**** THE INPUT ****
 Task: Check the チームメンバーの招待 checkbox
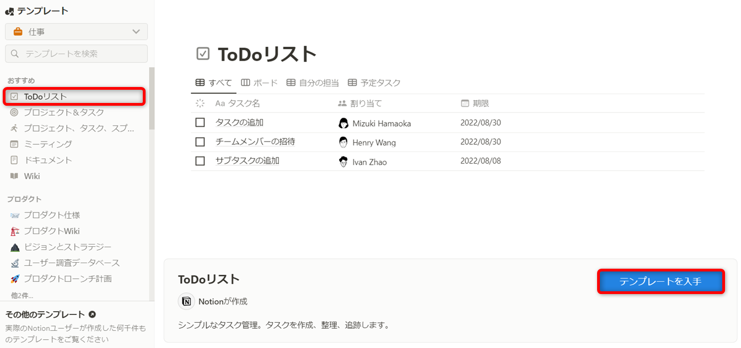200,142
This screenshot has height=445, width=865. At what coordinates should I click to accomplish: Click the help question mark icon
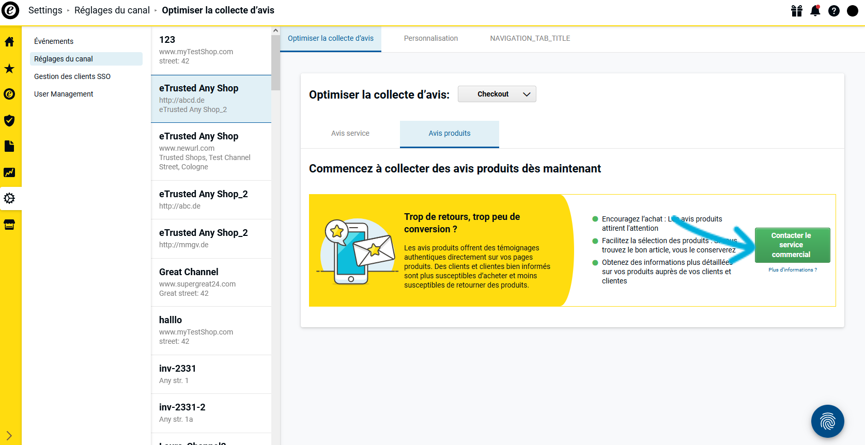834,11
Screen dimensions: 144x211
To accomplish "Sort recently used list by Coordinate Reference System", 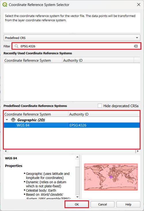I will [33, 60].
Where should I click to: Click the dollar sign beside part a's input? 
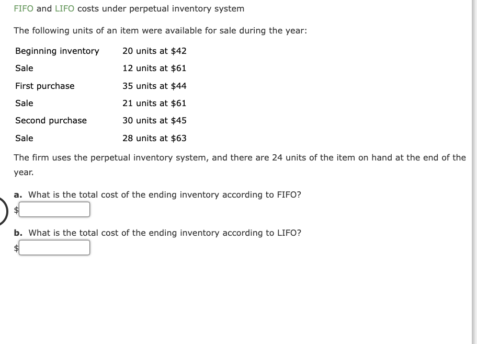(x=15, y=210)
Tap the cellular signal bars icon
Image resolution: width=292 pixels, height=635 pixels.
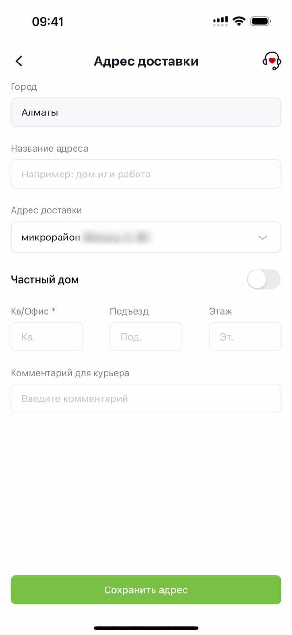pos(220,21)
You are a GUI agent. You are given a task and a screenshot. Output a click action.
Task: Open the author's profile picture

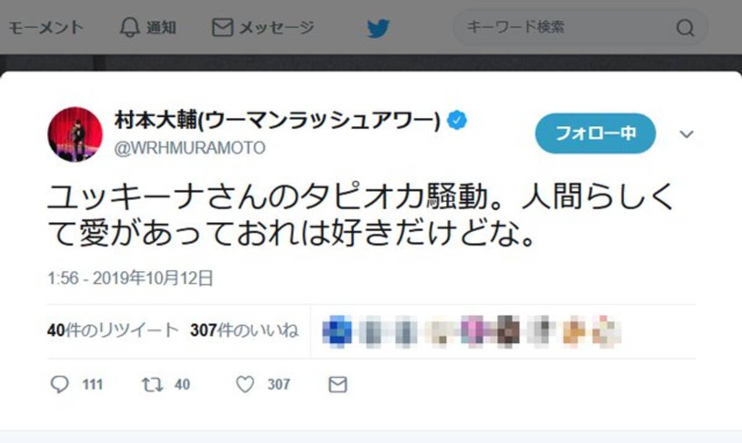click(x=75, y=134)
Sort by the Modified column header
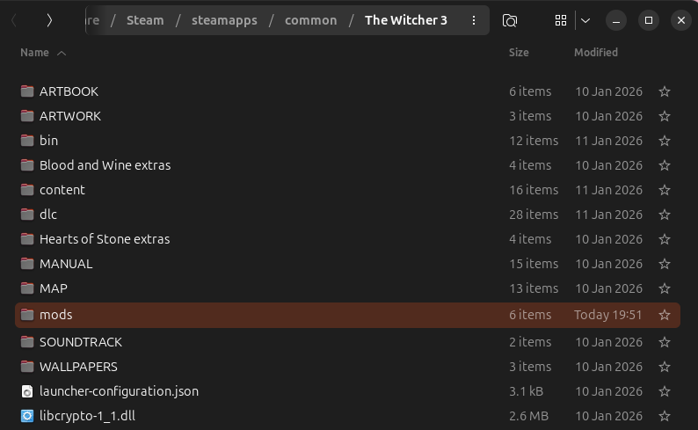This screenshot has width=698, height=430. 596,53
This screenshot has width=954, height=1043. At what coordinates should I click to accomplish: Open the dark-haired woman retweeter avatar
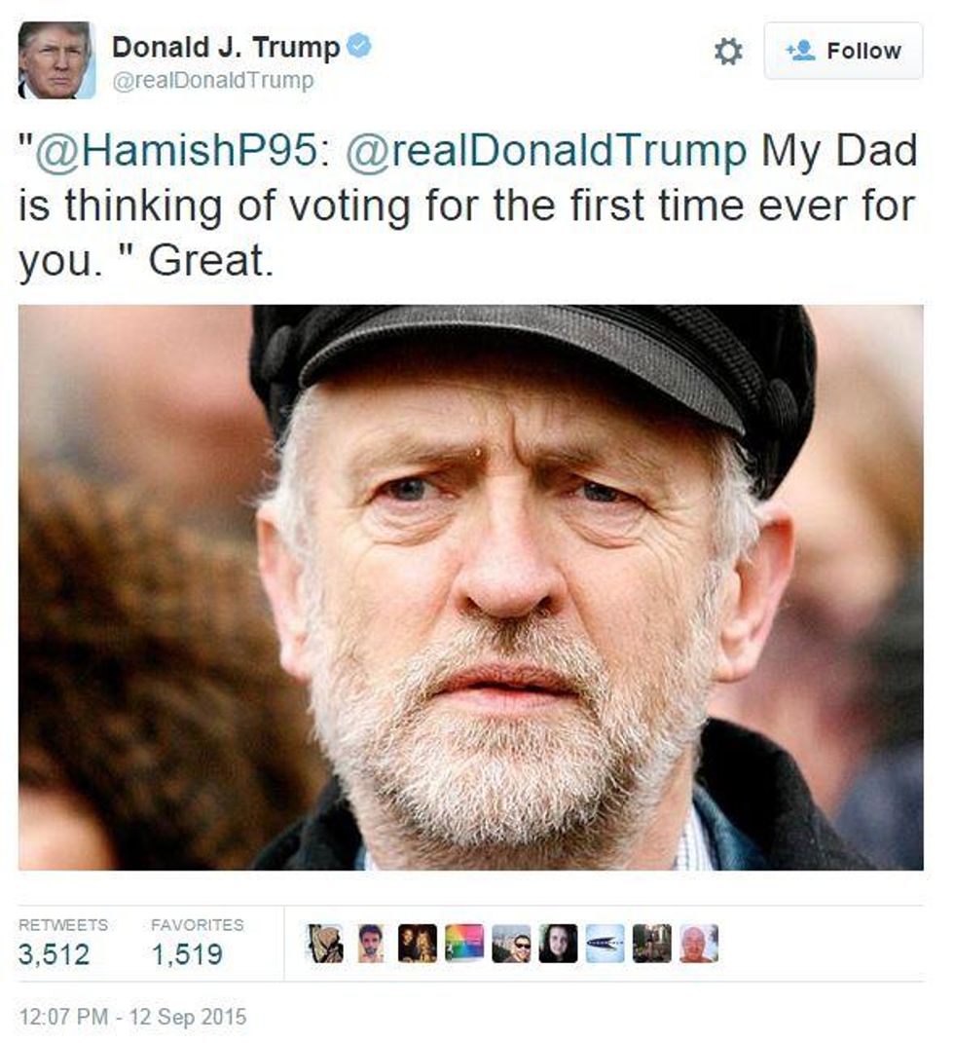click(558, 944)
****
**** THE INPUT ****
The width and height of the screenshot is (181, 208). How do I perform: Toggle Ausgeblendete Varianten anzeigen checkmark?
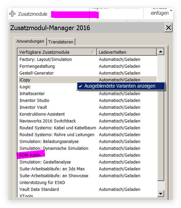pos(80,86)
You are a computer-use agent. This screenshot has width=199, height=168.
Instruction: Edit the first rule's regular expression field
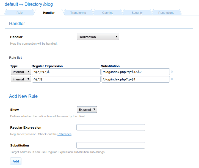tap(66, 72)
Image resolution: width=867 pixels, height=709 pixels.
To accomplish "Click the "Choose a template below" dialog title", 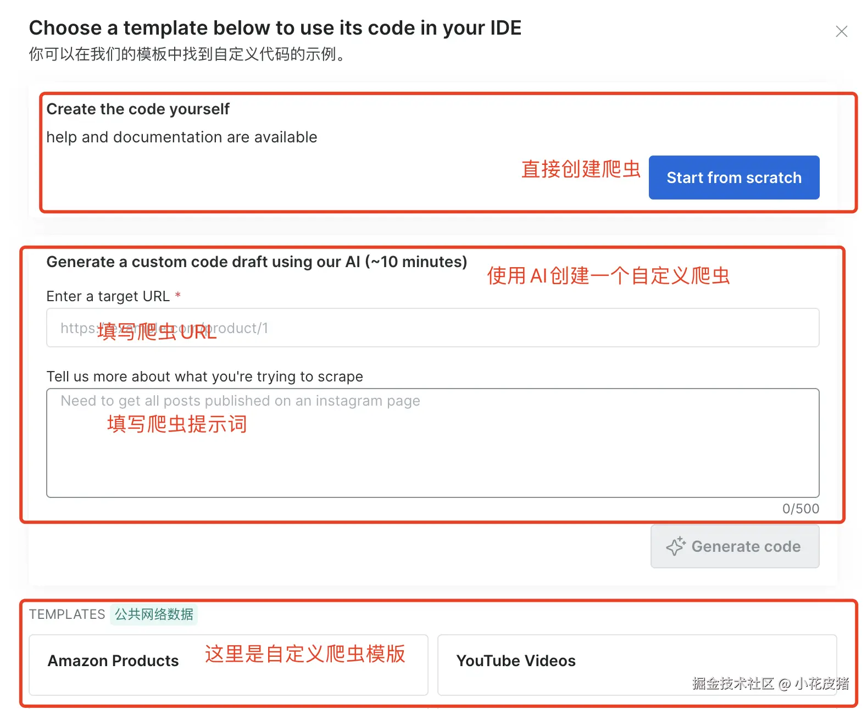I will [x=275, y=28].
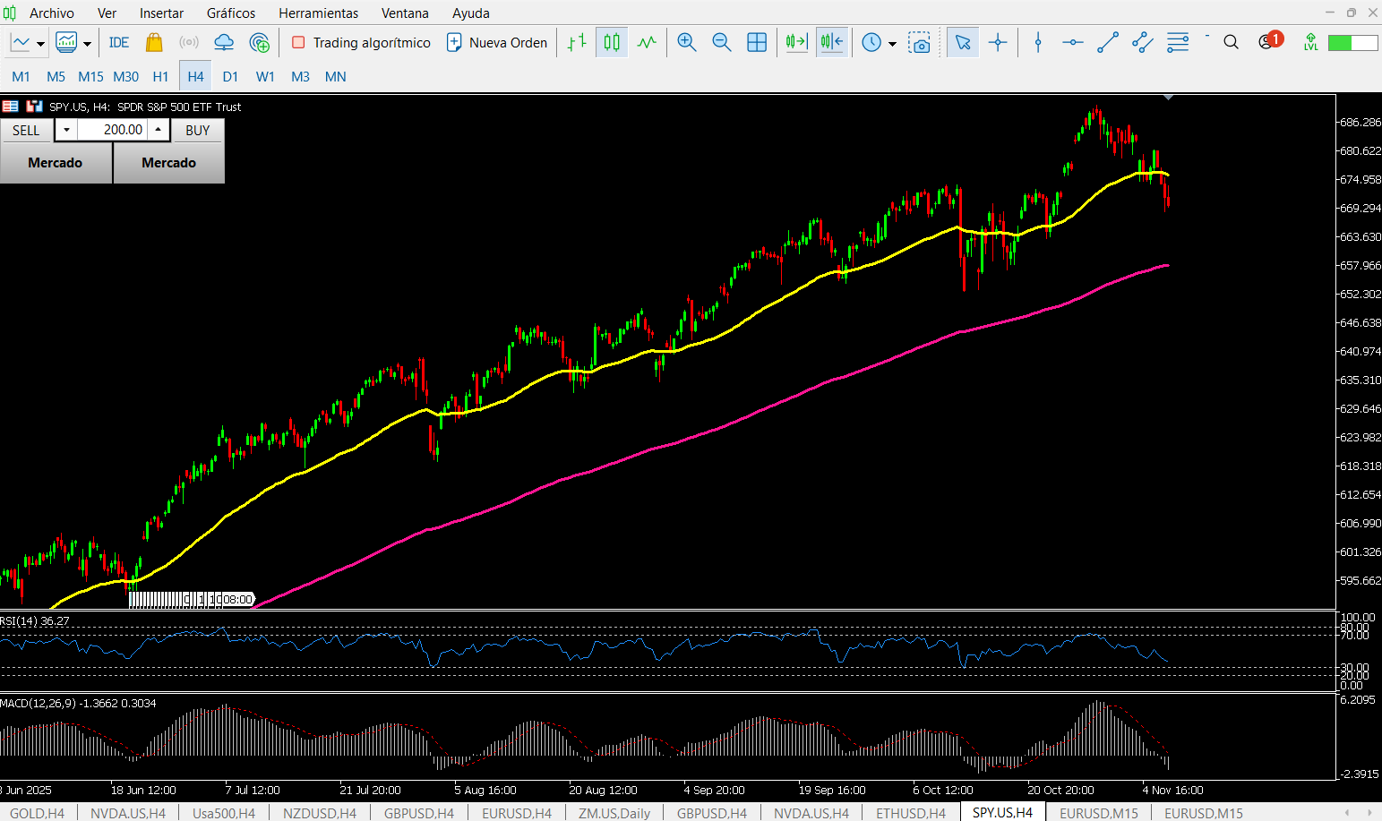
****
**PROMPT**
Text only, no pictures: please print exactly the lines above from the line with "Task: Check the チームメンバーの招待 checkbox" up to and including the line with "Screen dimensions: 144x211", and nothing else.

**THE ANSWER**
 Task: Check the チームメンバーの招待 checkbox
200,142
This screenshot has height=445, width=865. At what coordinates should I click to accomplish: Click the help question mark icon
834,11
Screen dimensions: 144x211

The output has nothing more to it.